§ Instructions to follow:
Please rewrite the lines below, changing "title" to "heading" and keeping everything else the same. Leave the pictures out of your answer.

§ Available data:
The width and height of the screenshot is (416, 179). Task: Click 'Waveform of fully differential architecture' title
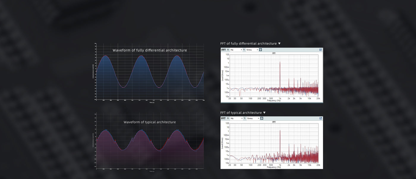pos(150,50)
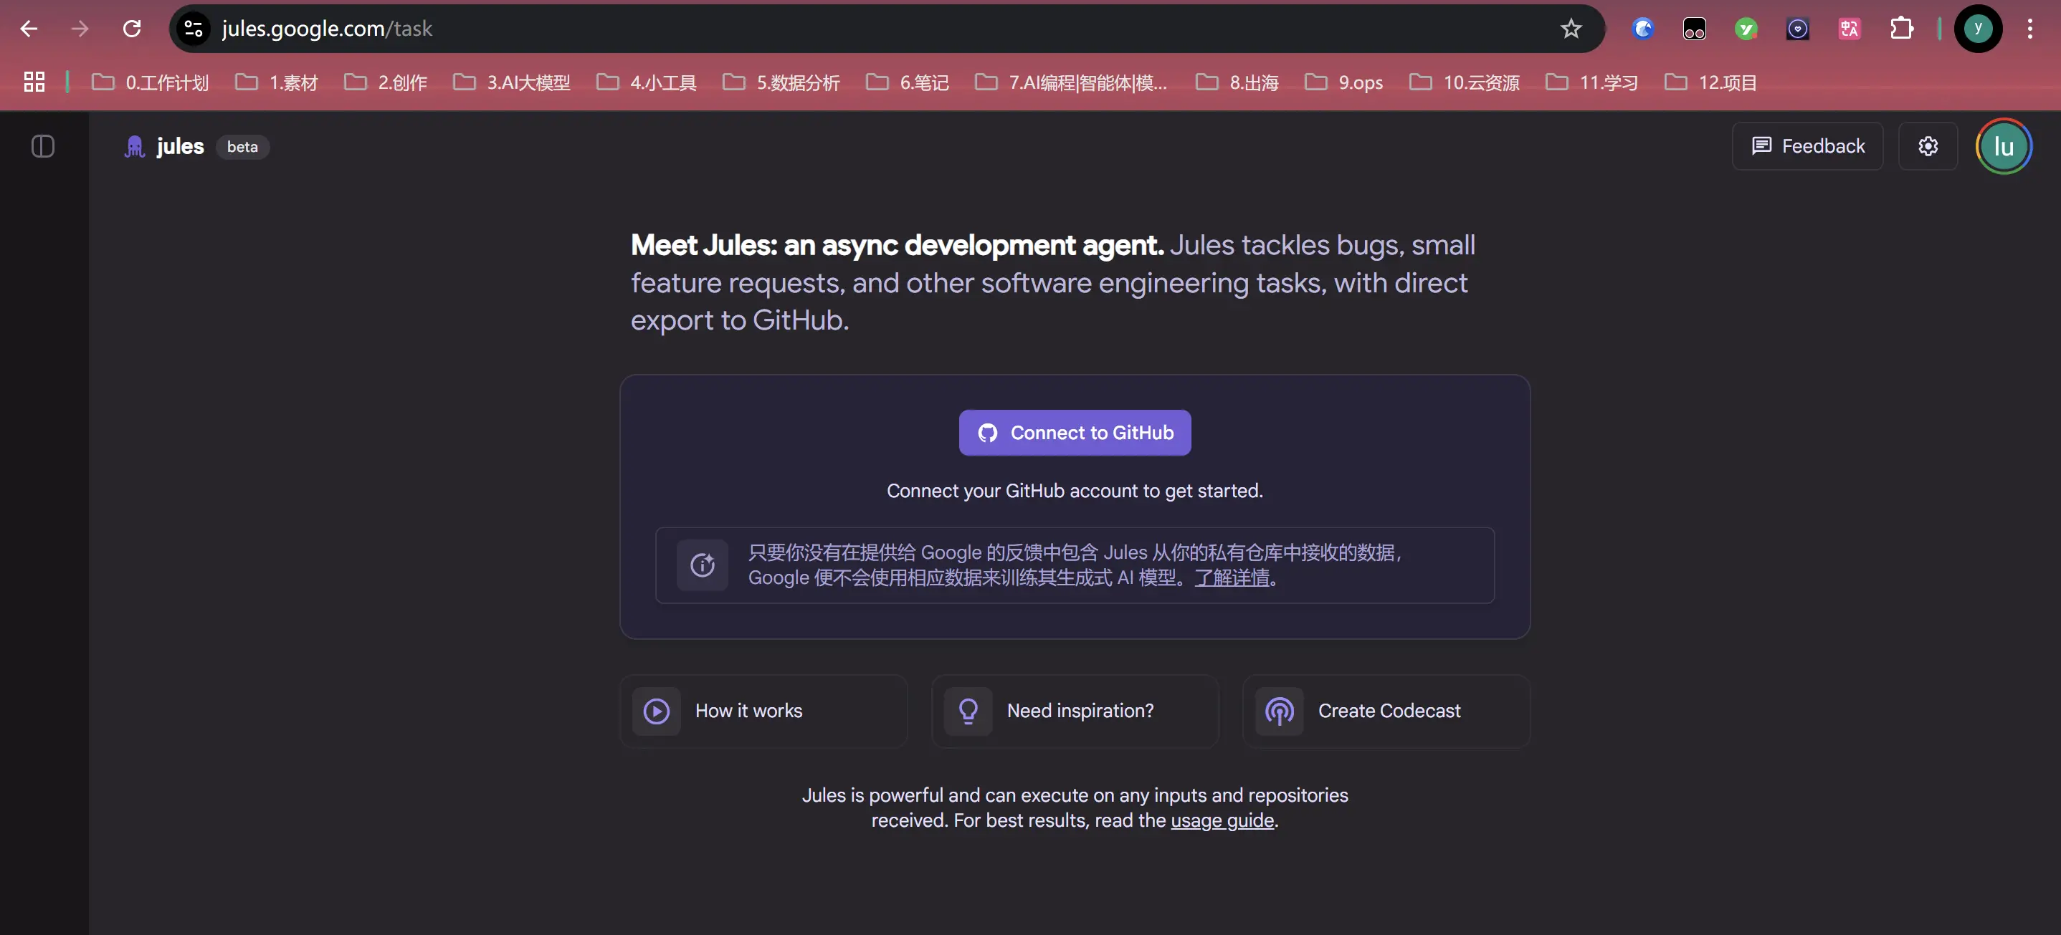Open the Create Codecast card

(x=1386, y=711)
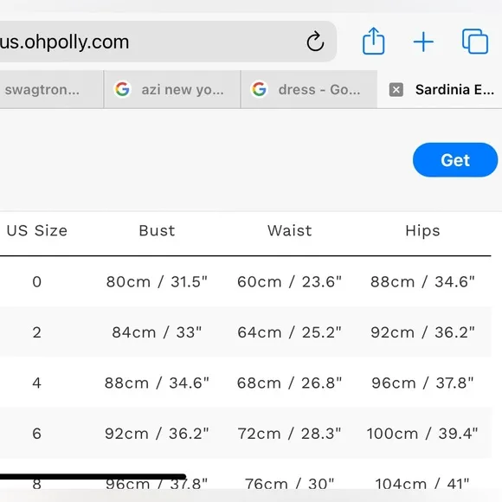Image resolution: width=502 pixels, height=502 pixels.
Task: Click the Hips column header
Action: pos(422,231)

§ Response:
The width and height of the screenshot is (416, 179). Task: Click 'Waveform of fully differential architecture' heading
pos(150,50)
Open the Create Codecast card

(x=1386, y=711)
Image resolution: width=502 pixels, height=502 pixels.
Task: Click the Hips column header
Action: pos(422,231)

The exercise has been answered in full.